= Shiley–Marcos School of Engineering =

Engineering school of the University of San Diego

The Shiley–Marcos School of Engineering is the engineering school of the University of San Diego (USD), a private Roman Catholic university in San Diego, California. Established in 2013, the school offers undergraduate and graduate programs in engineering and computer science and is known for its interdisciplinary curriculum and dual-degree structure.

== History ==
Engineering programs at the University of San Diego began in 1987 as a departmental offering before expanding into a standalone school in 2013, following a $20 million gift from philanthropist Darlene Marcos Shiley.

Since its establishment, the school has undergone significant expansion in programs, enrollment, and facilities. By the late 2010s, the school had grown in both student population and academic offerings.

In 2015, the school received a $2 million grant from the National Science Foundation as part of its "Revolutionizing Engineering Departments" initiative to reform engineering education and increase participation from underrepresented groups.

In 2018, the school received a $10 million gift to expand and renovate its facilities, leading to the development of the Belanich Engineering Center.

In 2024, Darlene Marcos Shiley pledged $75 million to support STEM initiatives at USD, including expanded facilities, research opportunities, and interdisciplinary programs connected to the engineering school.

== Campus and facilities ==
The school is primarily housed in the Belanich Engineering Center on the USD campus. The complex includes laboratories, innovation spaces, and collaborative learning environments designed to support hands-on engineering education and industry collaboration.

Planned and ongoing expansions associated with the Shiley STEM Initiative include new interdisciplinary STEM facilities, makerspaces, and expanded laboratory infrastructure.

== Academics ==
The Shiley–Marcos School of Engineering offers undergraduate programs in disciplines including computer science, electrical engineering, industrial and systems engineering, integrated engineering, and mechanical engineering.

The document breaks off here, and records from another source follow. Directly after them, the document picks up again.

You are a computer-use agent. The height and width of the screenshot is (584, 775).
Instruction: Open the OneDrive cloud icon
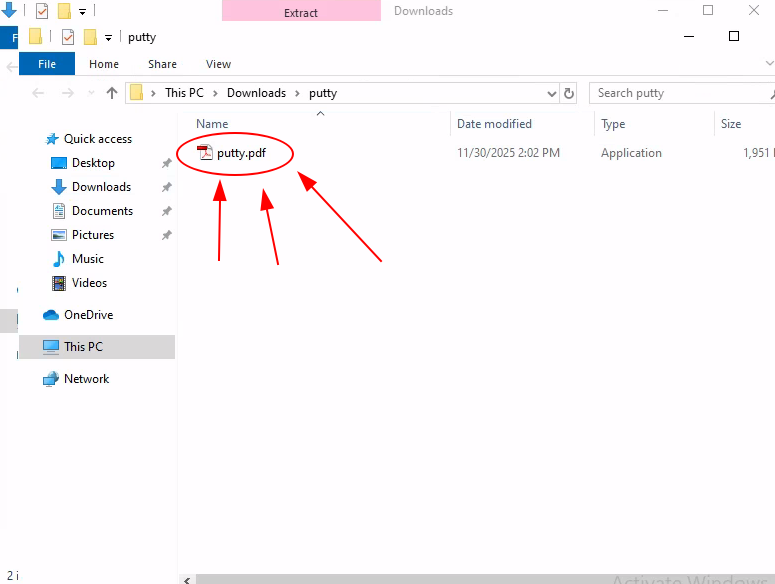tap(51, 315)
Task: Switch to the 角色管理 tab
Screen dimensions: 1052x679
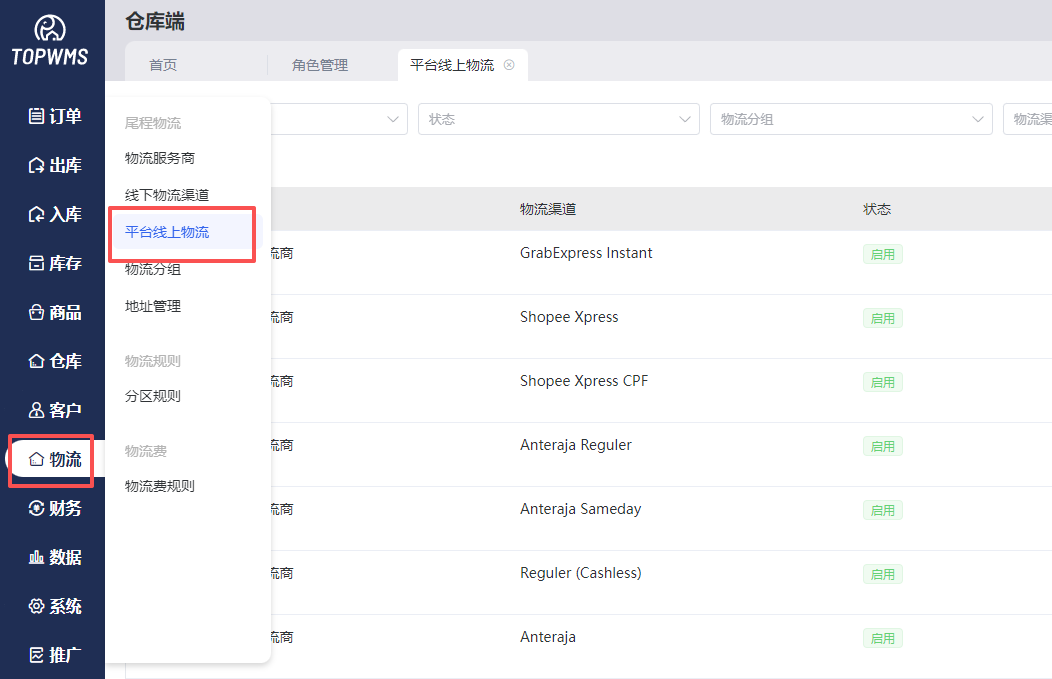Action: tap(320, 65)
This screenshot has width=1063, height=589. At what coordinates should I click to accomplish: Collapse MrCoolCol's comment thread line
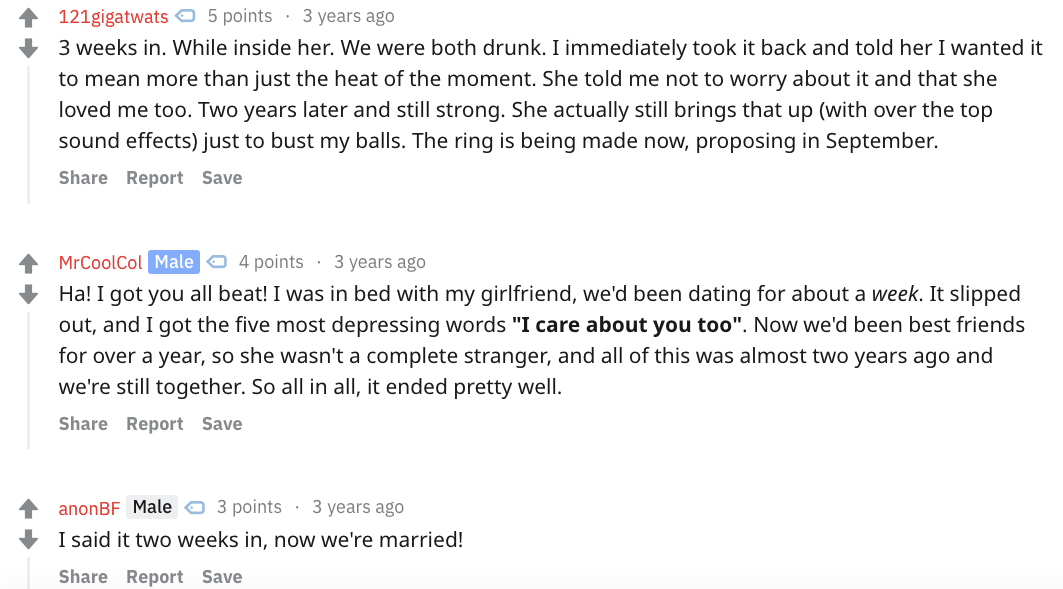pyautogui.click(x=28, y=380)
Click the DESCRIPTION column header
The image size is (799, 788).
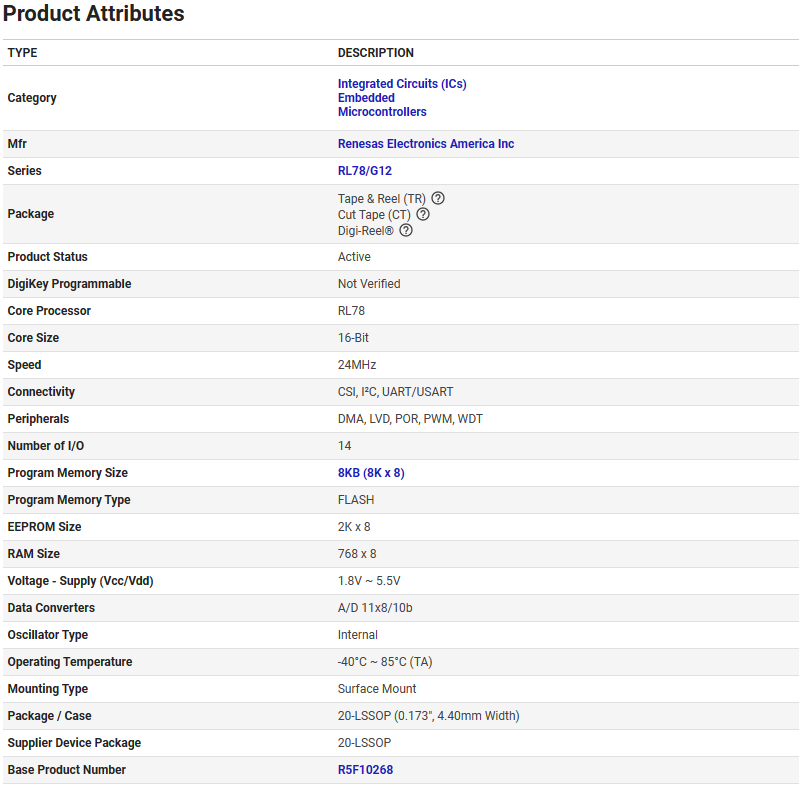pos(375,53)
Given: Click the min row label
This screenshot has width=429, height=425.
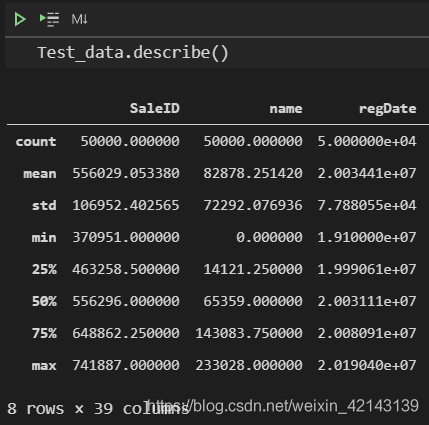Looking at the screenshot, I should click(x=44, y=238).
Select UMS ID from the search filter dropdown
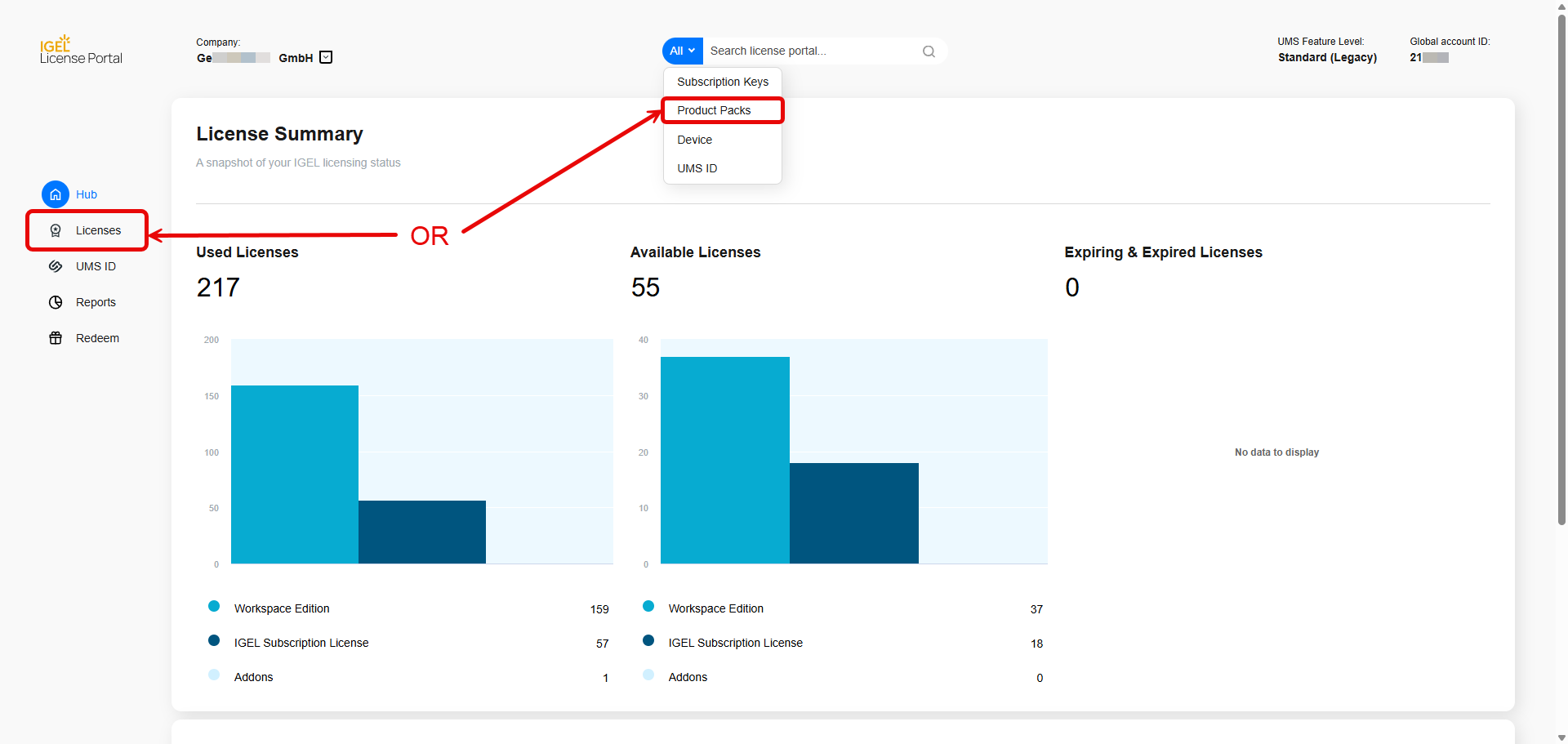 697,168
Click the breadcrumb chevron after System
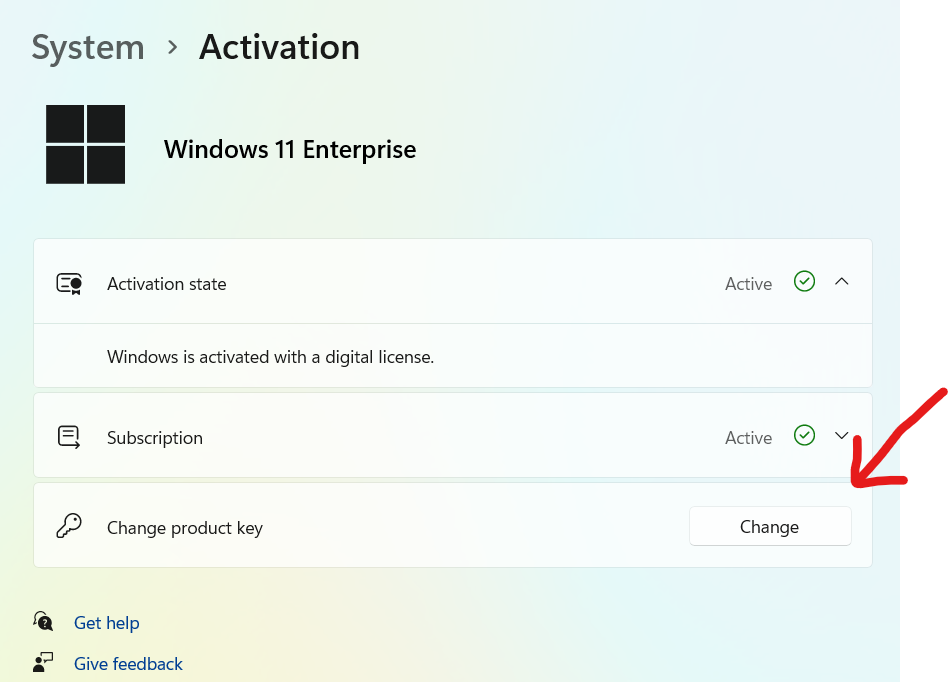Image resolution: width=948 pixels, height=682 pixels. (x=172, y=47)
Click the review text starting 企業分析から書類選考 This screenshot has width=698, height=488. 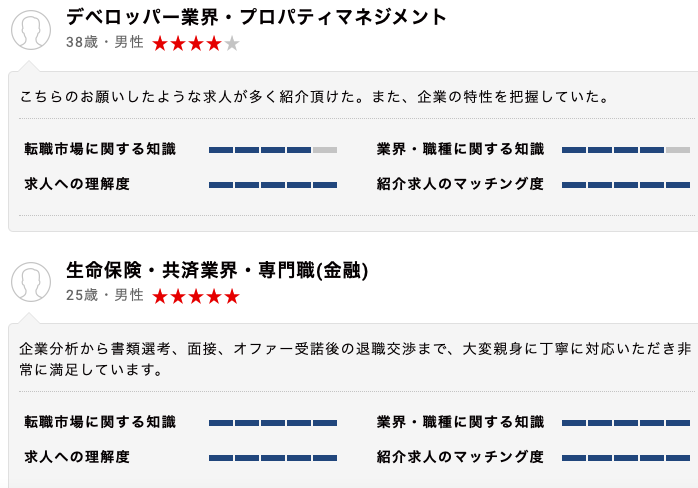(355, 359)
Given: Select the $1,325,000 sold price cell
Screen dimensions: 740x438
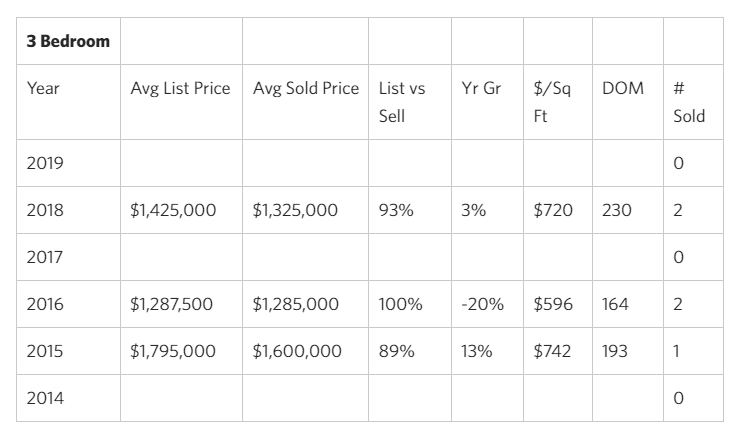Looking at the screenshot, I should (295, 211).
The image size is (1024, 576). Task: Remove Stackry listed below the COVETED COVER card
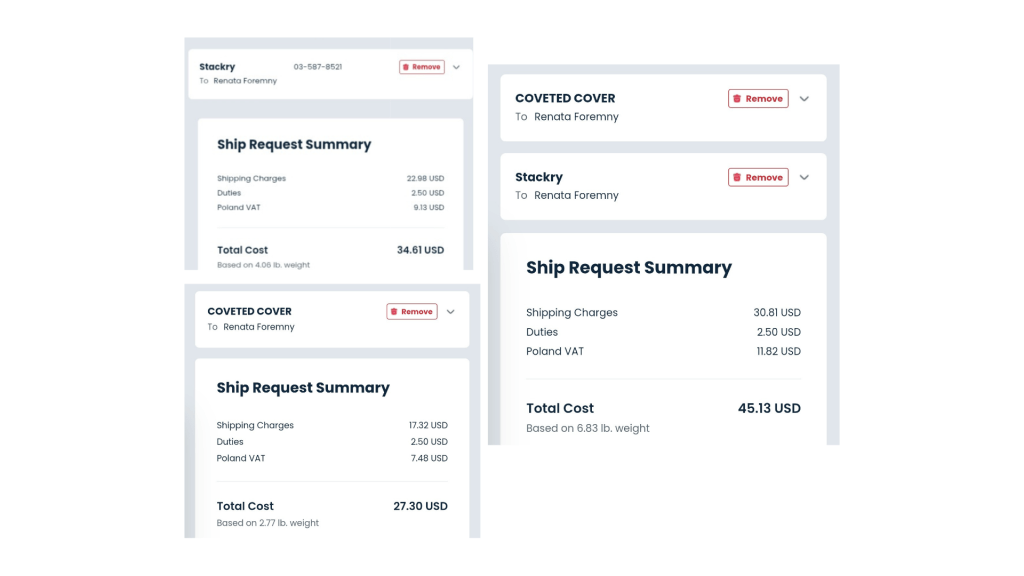pyautogui.click(x=758, y=178)
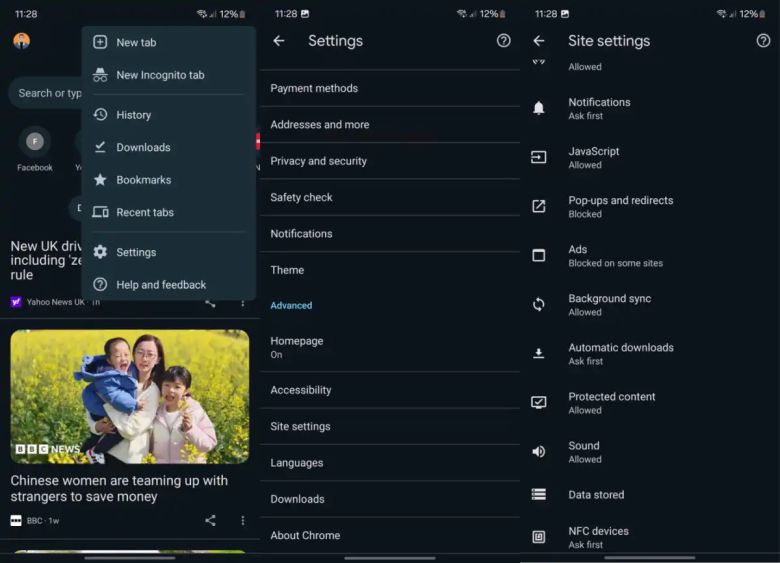Open Privacy and security settings
The height and width of the screenshot is (563, 780).
[318, 161]
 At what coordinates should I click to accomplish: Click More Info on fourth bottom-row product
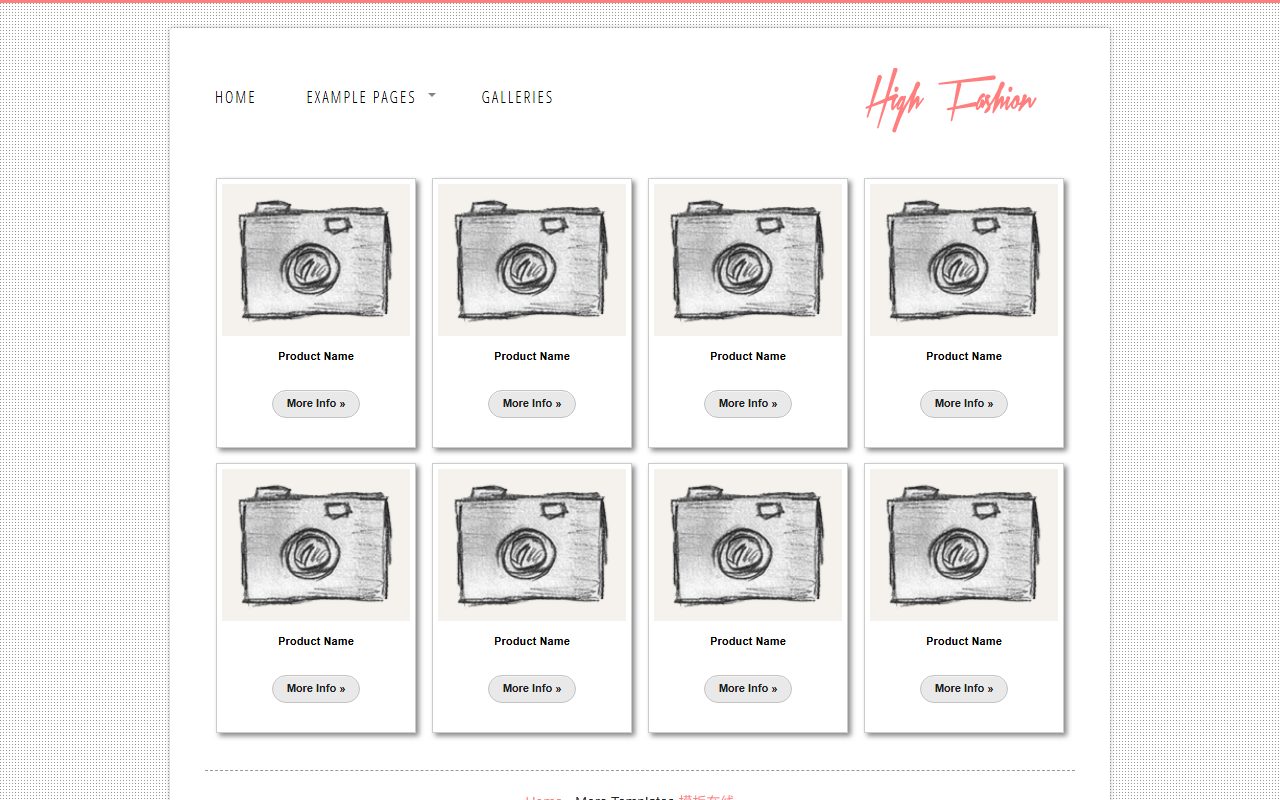[x=964, y=689]
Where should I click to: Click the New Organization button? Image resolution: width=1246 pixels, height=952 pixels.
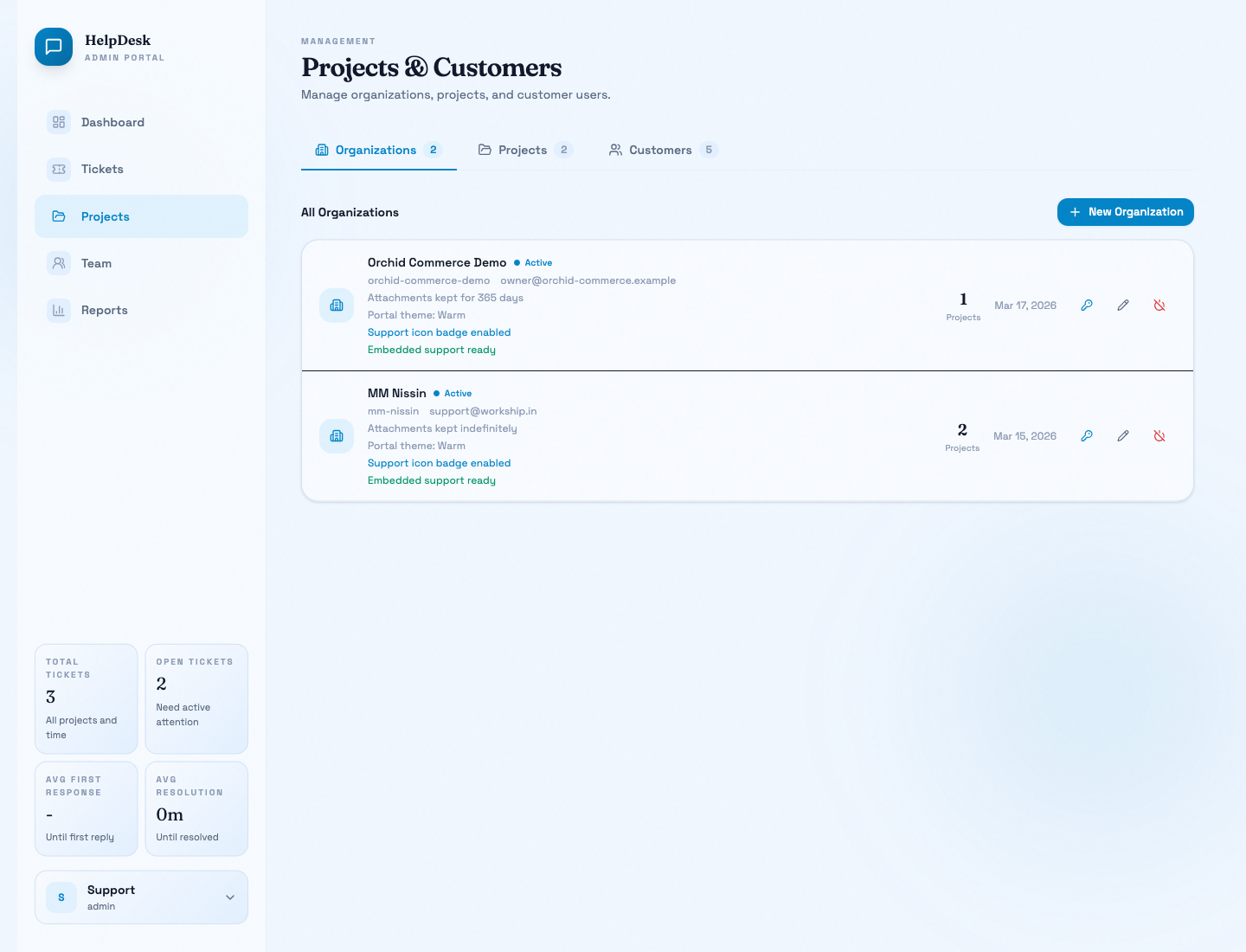click(1125, 212)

Graduate programs include fields such as applied artificial intelligence, applied data science, and cybersecurity engineering.

A distinguishing feature of the school is its dual Bachelor of Science/Bachelor of Arts (BS/BA) degree requirement, which integrates engineering education with liberal arts coursework and emphasizes communication and interdisciplinary skills.

All undergraduate engineering programs are accredited by the Accreditation Board for Engineering and Technology (ABET).

== Rankings and reputation ==
The Shiley–Marcos School of Engineering has been ranked among the top undergraduate engineering programs at institutions that do not offer doctoral degrees by U.S. News & World Report. The school has been reported as ranking No. 12 nationally in this category.

The school has also been noted for its focus on project-based learning, interdisciplinary curriculum, and relatively small class sizes compared to larger engineering programs.

== Programs and approach ==
The school emphasizes interdisciplinary and project-based learning, including capstone design experiences and collaborative research opportunities.

Through initiatives supported by the National Science Foundation, the school has incorporated coursework connecting engineering with social, environmental, and global challenges, with an emphasis on diversity and inclusion in engineering education.

The curriculum aligns with USD’s broader "Changemaker" mission, focusing on ethical leadership, social impact, and global awareness in engineering practice.